TRECHO DO DOCUMENTO →
::::
50 anos sem Josué de Castro mantêm seu legado vivo contra a fome

A compreensão de que a fome não é resultado da falta de alimentos ou culpa da preguiça continuam sendo um norte para políticas públicas de combate à desigualdade na distribuição da terra e das riquezas.

O legado de Josué de Castro no combate à fome

Há exatos 50 anos, em 24 de setembro de 1973, o mundo perdia um intelectual notável, Josué de Castro, cujo trabalho teve um impacto significativo na luta contra a fome e na compreensão das causas subjacentes à insegurança alimentar. Originário do Nordeste do Brasil, Josué de Castro denunciou a miséria nas favelas e dedicou sua vida a combater a fome e suas raízes.

Seu legado deve ser lembrado, debatido e incorporado às discussões públicas sobre políticas alimentares e combate à fome. A celebração do 50º aniversário de sua morte é uma oportunidade para retomar o compromisso de combater a fome e usar o legado deixado por Josué de Castro para promover um futuro mais justo e igualitário.

Josué trouxe uma perspectiva sociopolítica para o problema da fome, lançando luz sobre as raízes socioeconômicas desse flagelo. Sua obra desafiou as explicações simplistas e deterministas então vigentes.

Nascido em 5 de setembro de 1908, na cidade do Recife, ele teve uma carreira multifacetada que incluiu ser médico, professor universitário, presidente do Conselho Consultivo da FAO (Organização das Nações Unidas para a Alimentação e Agricultura), deputado federal, embaixador e presidente do Centro Internacional de Desenvolvimento, em Paris. Ele se tornou uma figura importante na política brasileira, especialmente nos anos 1950.
::::
SUAS TAREFAS →
**a)** Enumere todas as funções que, segundo o texto sobre Josué de Castro, compuseram sua carreira multifacetada.
**b)** De acordo com o texto sobre Josué de Castro, por que a celebração do 50º aniversário de sua morte é relevante?
**c)** Transcreva do texto sobre Josué de Castro o trecho que começa em "Nascido em 5" e termina em "nos anos 1950.".
As linhas abaixo provêm de outra fonte.

Entradas de dados salvas
::::
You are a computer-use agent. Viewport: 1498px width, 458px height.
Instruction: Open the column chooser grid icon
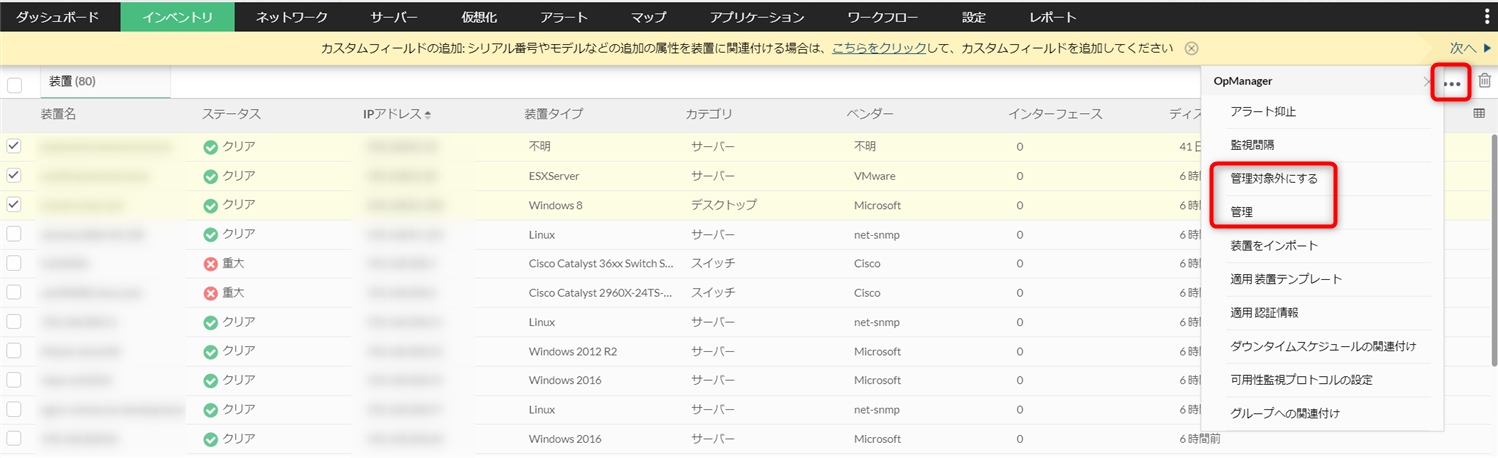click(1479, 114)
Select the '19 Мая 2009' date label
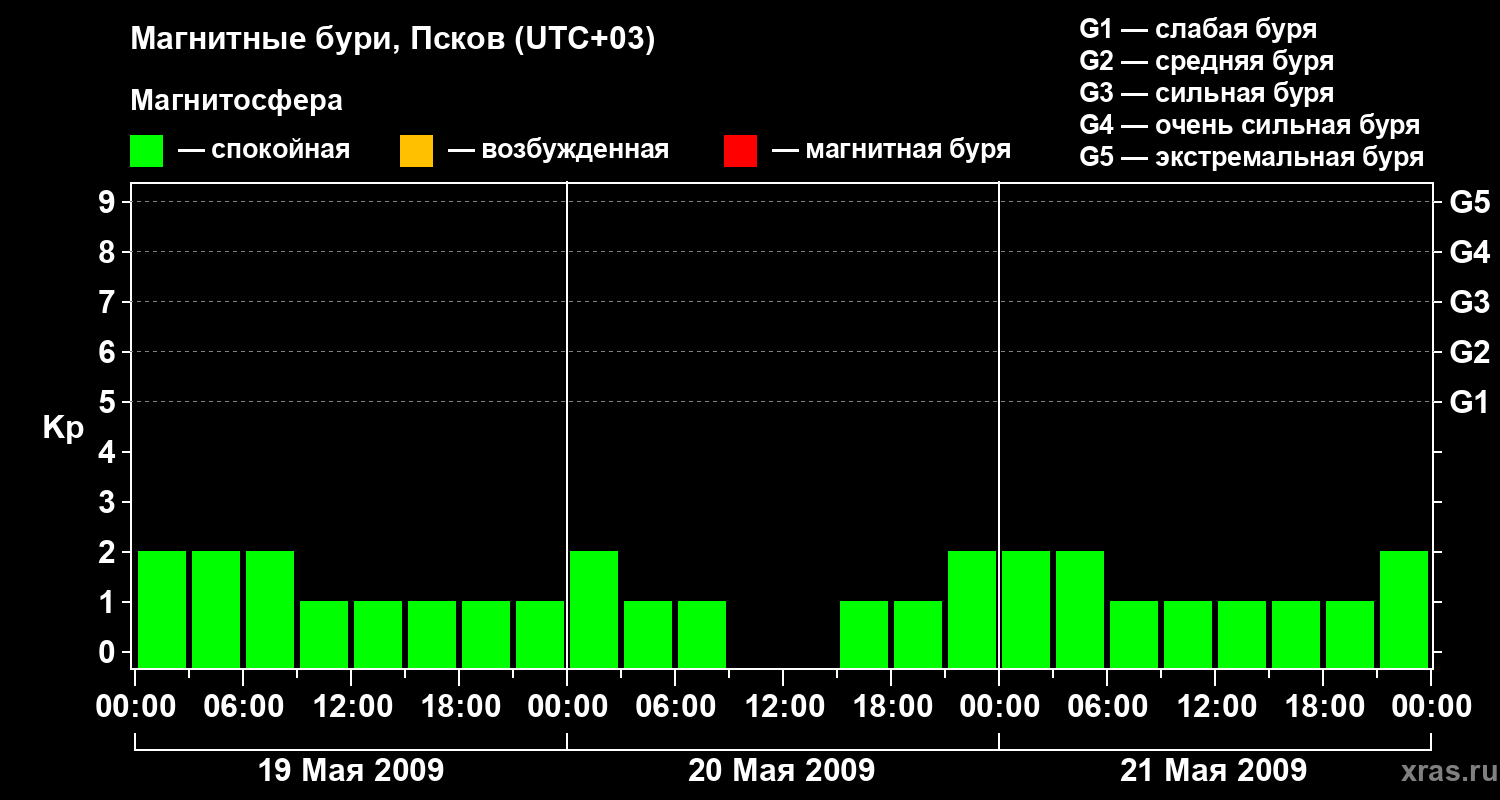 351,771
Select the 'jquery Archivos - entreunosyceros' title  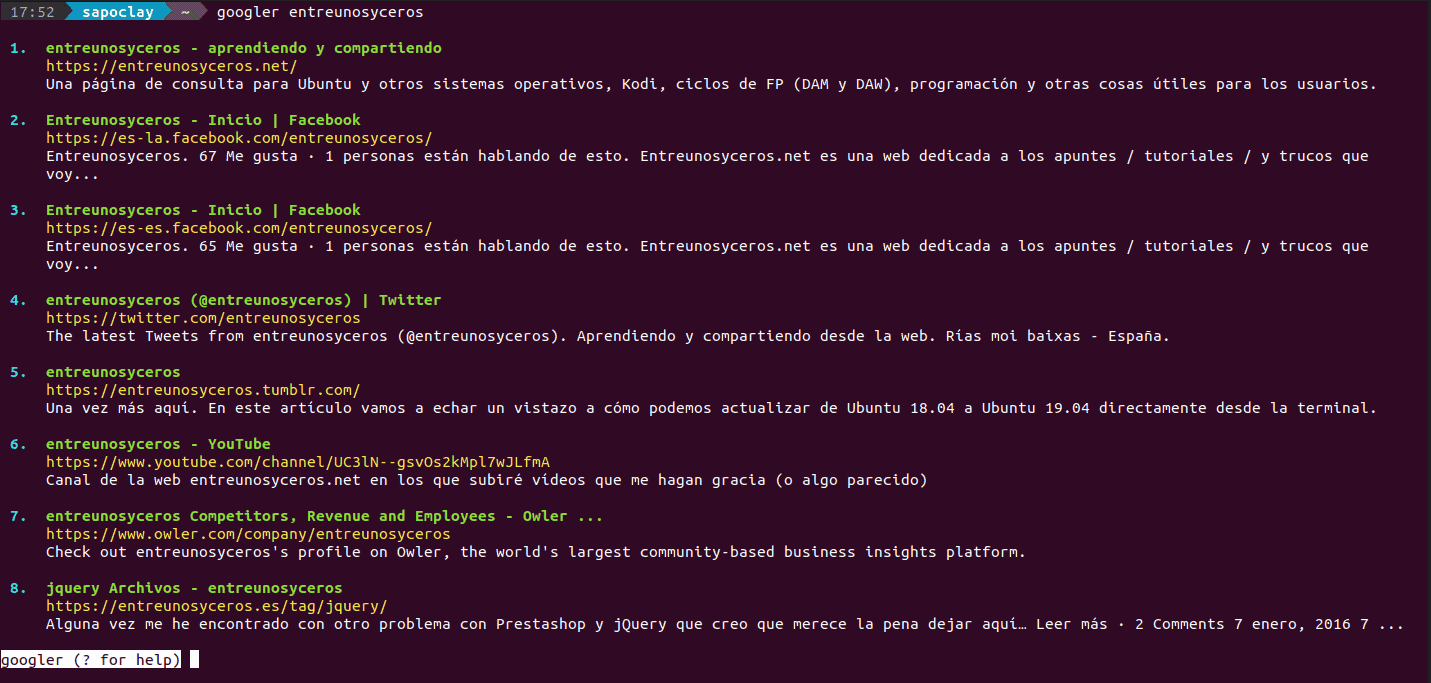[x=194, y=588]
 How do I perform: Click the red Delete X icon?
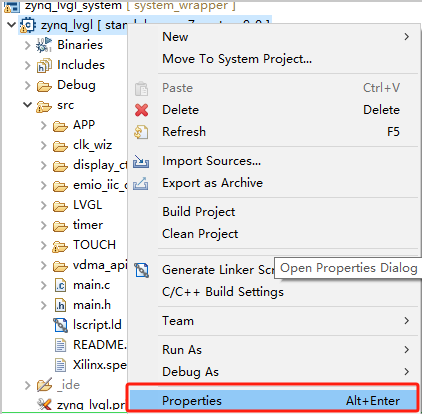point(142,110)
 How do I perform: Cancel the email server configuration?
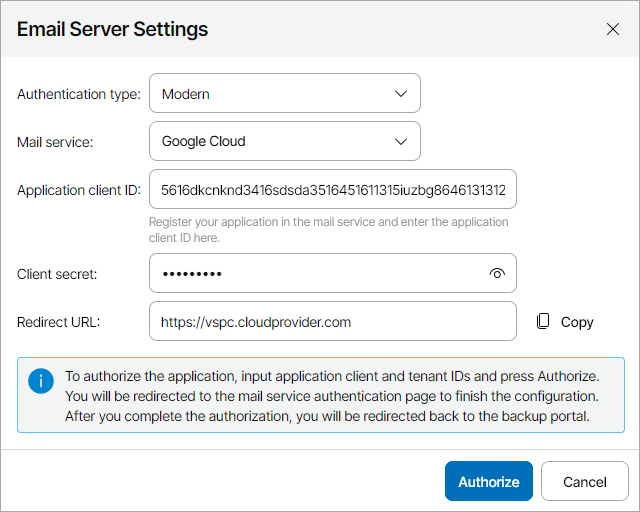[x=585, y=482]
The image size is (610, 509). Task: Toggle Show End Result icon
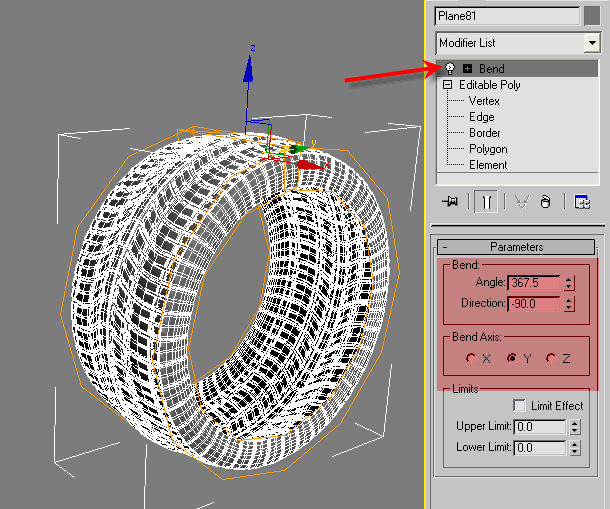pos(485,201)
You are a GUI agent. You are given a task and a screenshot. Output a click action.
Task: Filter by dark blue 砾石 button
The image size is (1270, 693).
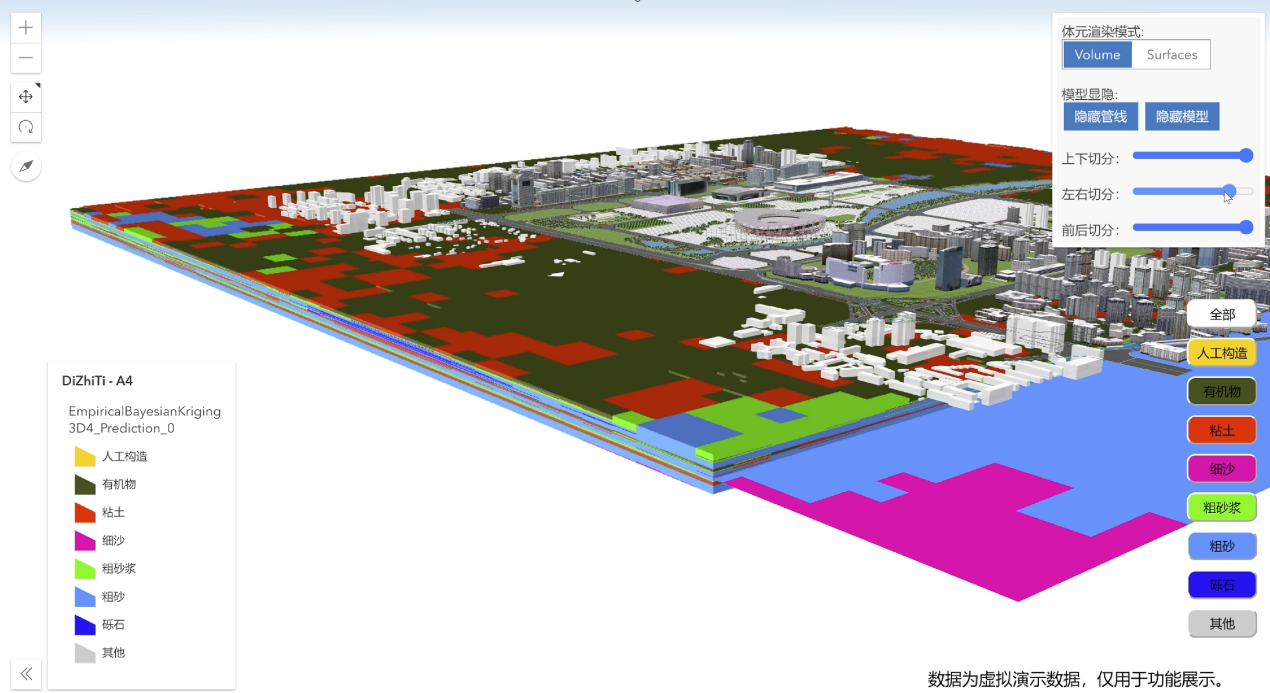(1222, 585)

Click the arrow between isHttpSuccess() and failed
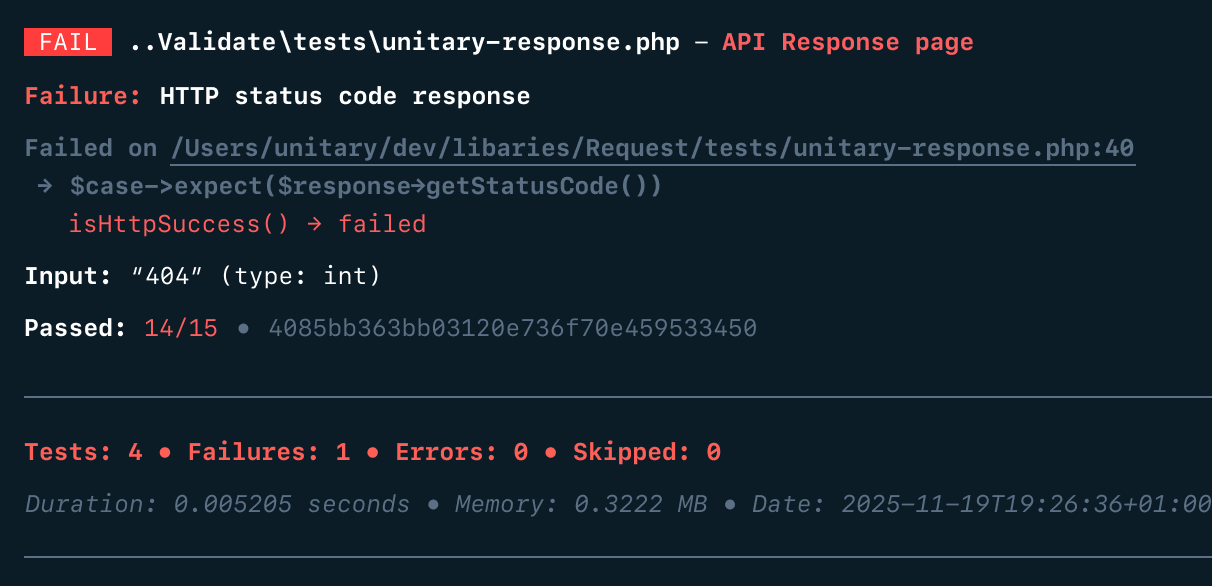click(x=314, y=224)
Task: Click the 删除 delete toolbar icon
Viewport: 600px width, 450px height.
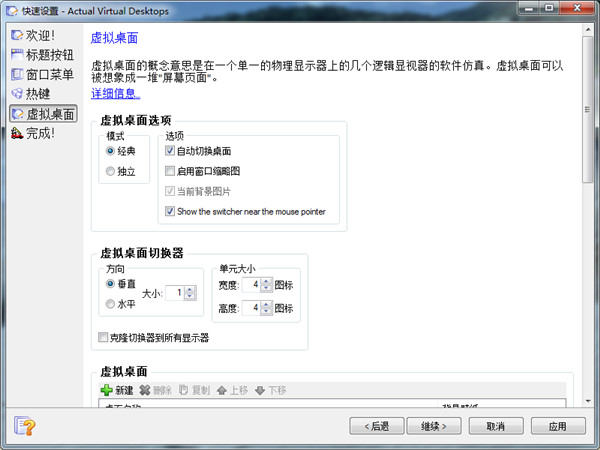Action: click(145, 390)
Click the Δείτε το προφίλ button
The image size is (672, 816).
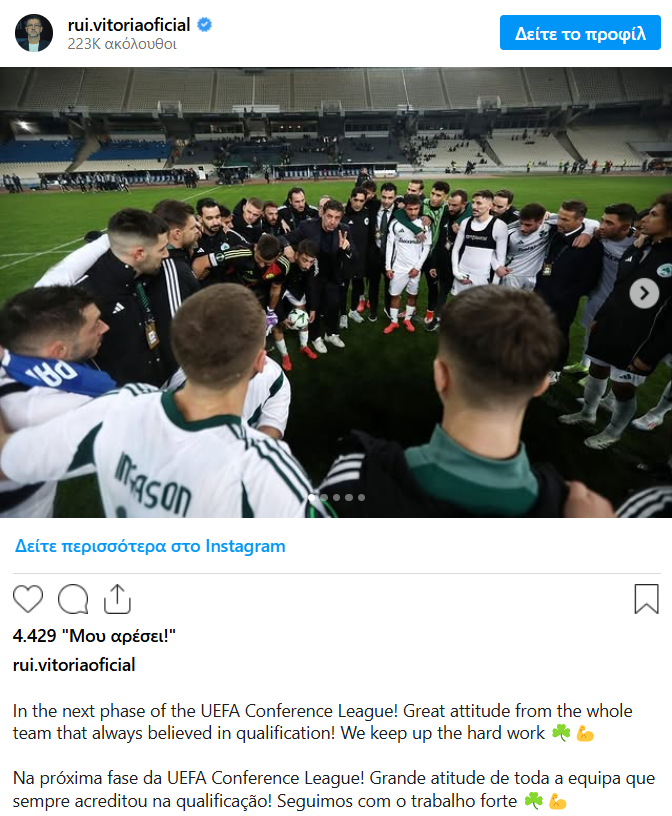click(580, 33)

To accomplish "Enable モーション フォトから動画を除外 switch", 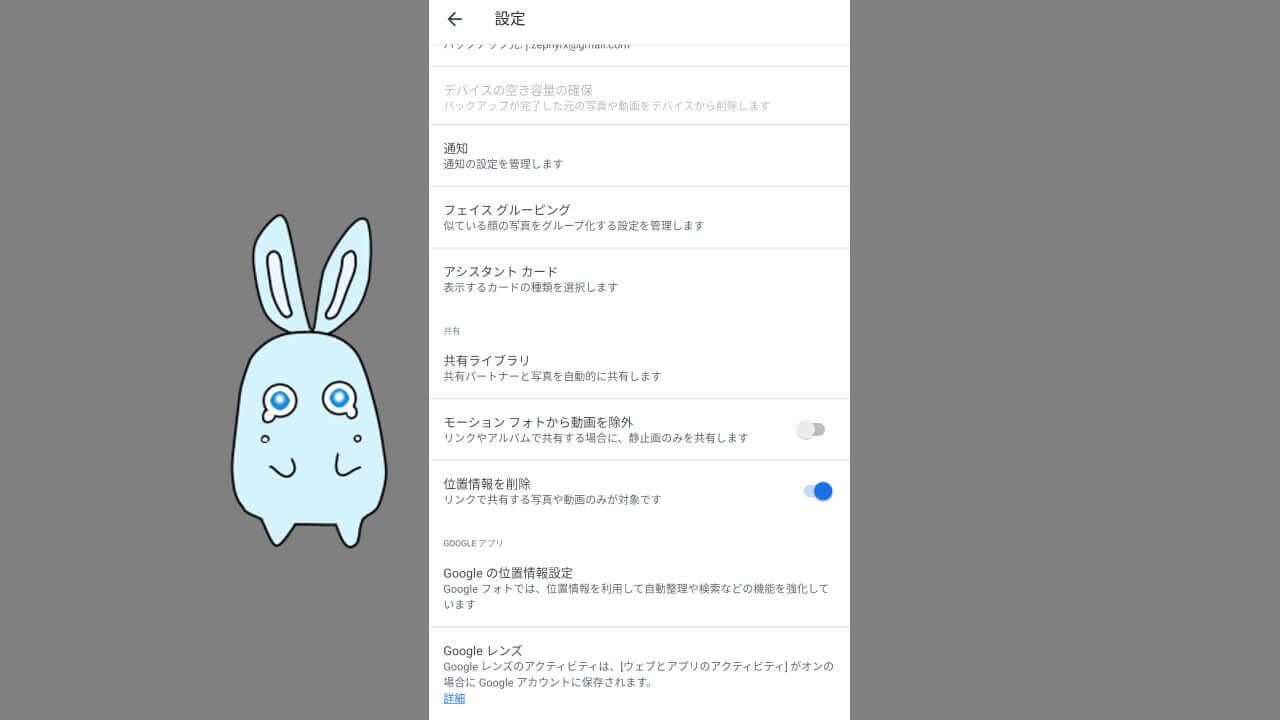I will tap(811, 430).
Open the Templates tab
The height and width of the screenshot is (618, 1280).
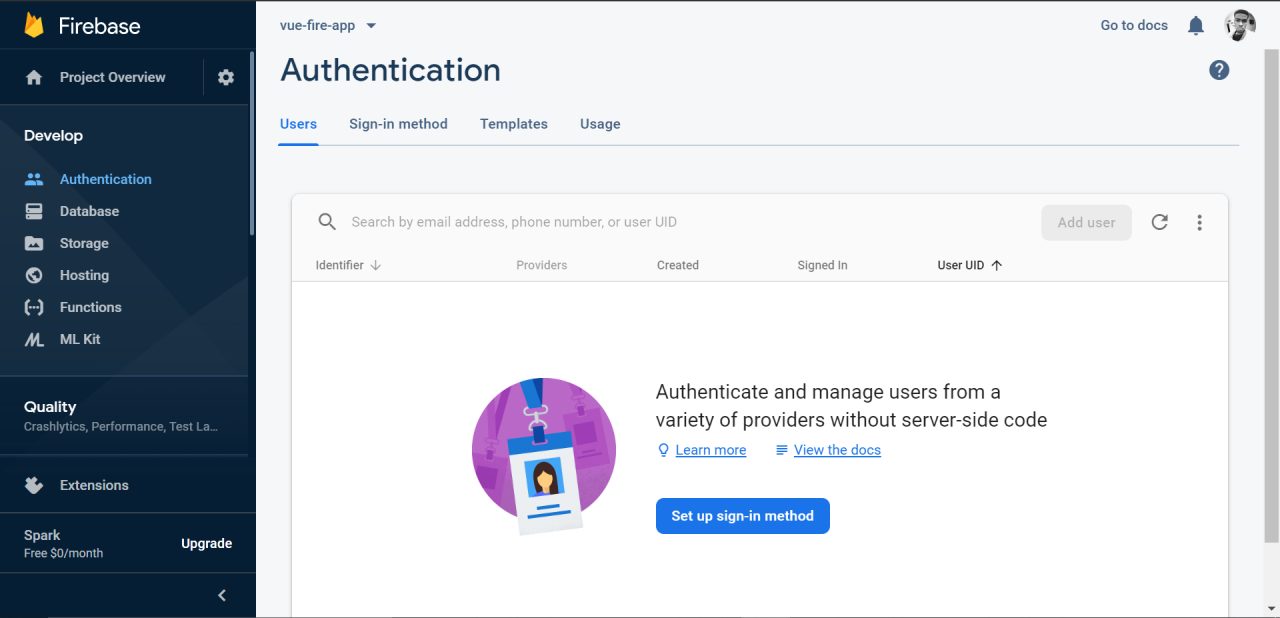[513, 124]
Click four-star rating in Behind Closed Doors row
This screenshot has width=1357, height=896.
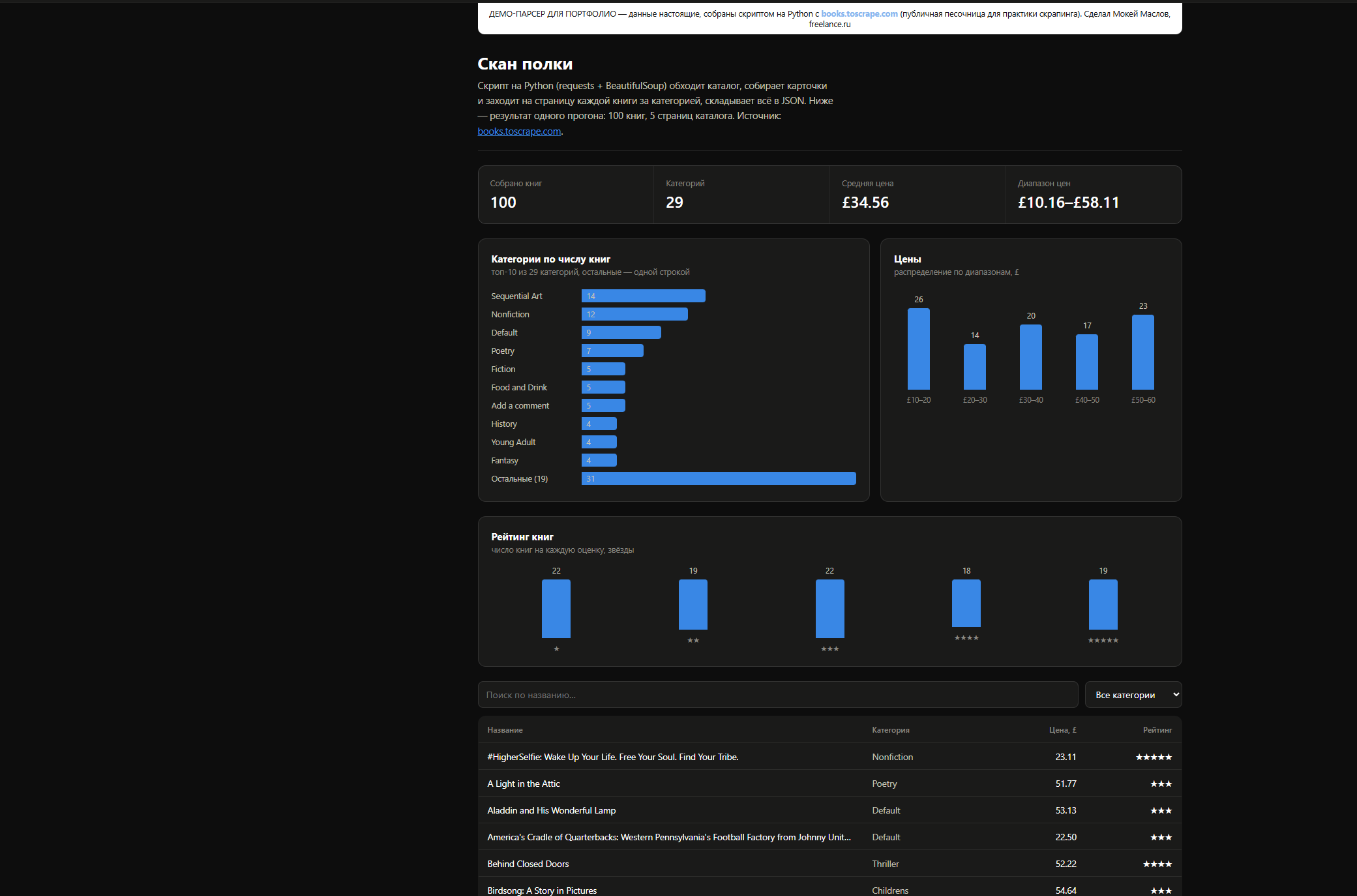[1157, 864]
::::
RESPOSTAS POR TAREFA →
**a)**
- médico
- professor universitário
- presidente do Conselho Consultivo da FAO (Organização das Nações Unidas para a Alimentação e Agricultura)
- deputado federal
- embaixador
- presidente do Centro Internacional de Desenvolvimento, em Paris

**b)** Porque constitui uma oportunidade para retomar o compromisso de combater a fome. Permite também usar o legado deixado por Josué de Castro para promover um futuro mais justo e igualitário.

**c)**
Nascido em 5 de setembro de 1908, na cidade do Recife, ele teve uma carreira multifacetada que incluiu ser médico, professor universitário, presidente do Conselho Consultivo da FAO (Organização das Nações Unidas para a Alimentação e Agricultura), deputado federal, embaixador e presidente do Centro Internacional de Desenvolvimento, em Paris. Ele se tornou uma figura importante na política brasileira, especialmente nos anos 1950.